Harley-Davidson Inc (HOG)
Solvency ratios
Dec 31, 2023 | Dec 31, 2022 | Dec 31, 2021 | Dec 31, 2020 | Dec 31, 2019 | |
---|---|---|---|---|---|
Debt-to-assets ratio | 0.41 | 0.39 | 0.42 | 0.49 | 0.49 |
Debt-to-capital ratio | 0.61 | 0.61 | 0.64 | 0.77 | 0.74 |
Debt-to-equity ratio | 1.53 | 1.54 | 1.80 | 3.44 | 2.84 |
Financial leverage ratio | 3.73 | 3.96 | 4.33 | 6.97 | 5.84 |
Solvency ratios provide insights into a company's ability to meet its long-term obligations and indicate the extent to which a company relies on debt financing. Looking at Harley-Davidson, Inc.'s solvency ratios over the past five years, we observe the following trends:
1. Debt-to-assets ratio: This ratio measures the proportion of a company's assets financed by debt. Harley-Davidson's debt-to-assets ratio has decreased from 0.71 in 2019 to 0.59 in 2023. This suggests that the company has reduced its reliance on debt financing to fund its assets, which is a positive indication of improved solvency.

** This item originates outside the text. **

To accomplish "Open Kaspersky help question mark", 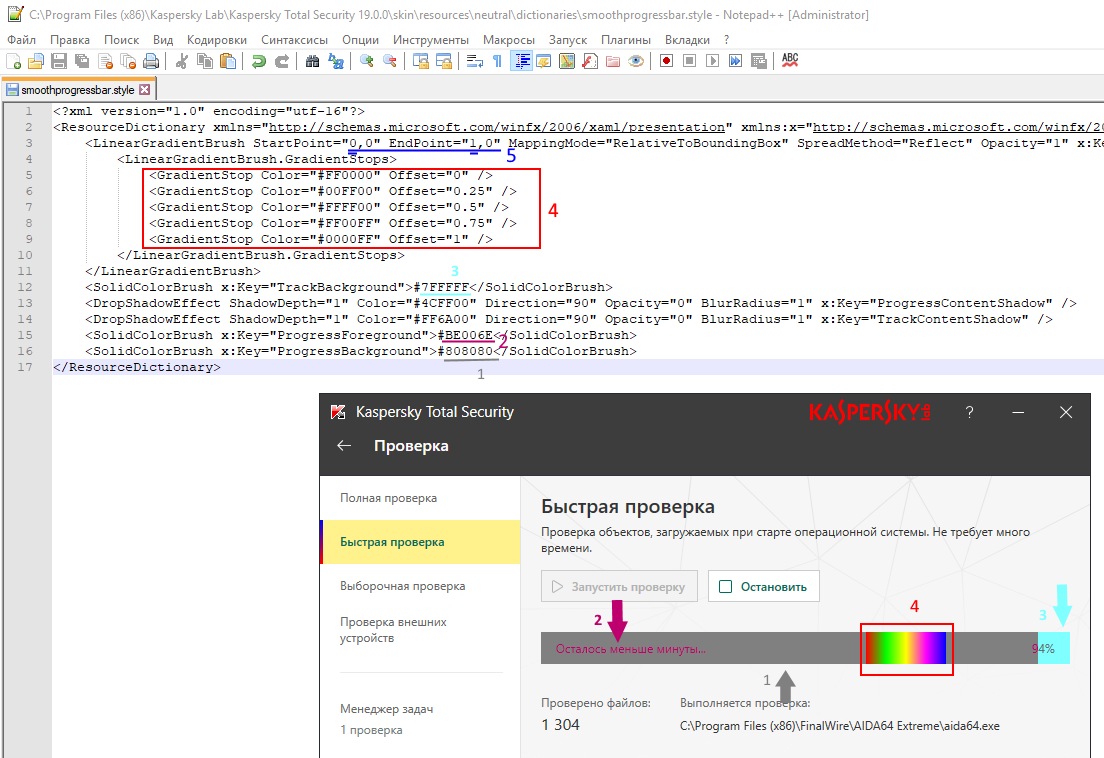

2. Debt-to-capital ratio: The debt-to-capital ratio gauges the extent of a company's capital structure that is funded by debt. Harley-Davidson's debt-to-capital ratio has also shown a decreasing trend from 0.80 in 2019 to 0.69 in 2023. This implies a shift towards a more balanced capital structure with a lower dependence on debt, enhancing the company's solvency position.
3. Debt-to-equity ratio: This ratio reflects the proportion of a company's financing that comes from debt compared to equity. Harley-Davidson's debt-to-equity ratio has decreased significantly from 4.13 in 2019 to 2.19 in 2023. The declining trend indicates a reduction in financial risk and improved solvency, as the company relies less on debt and has increased equity financing.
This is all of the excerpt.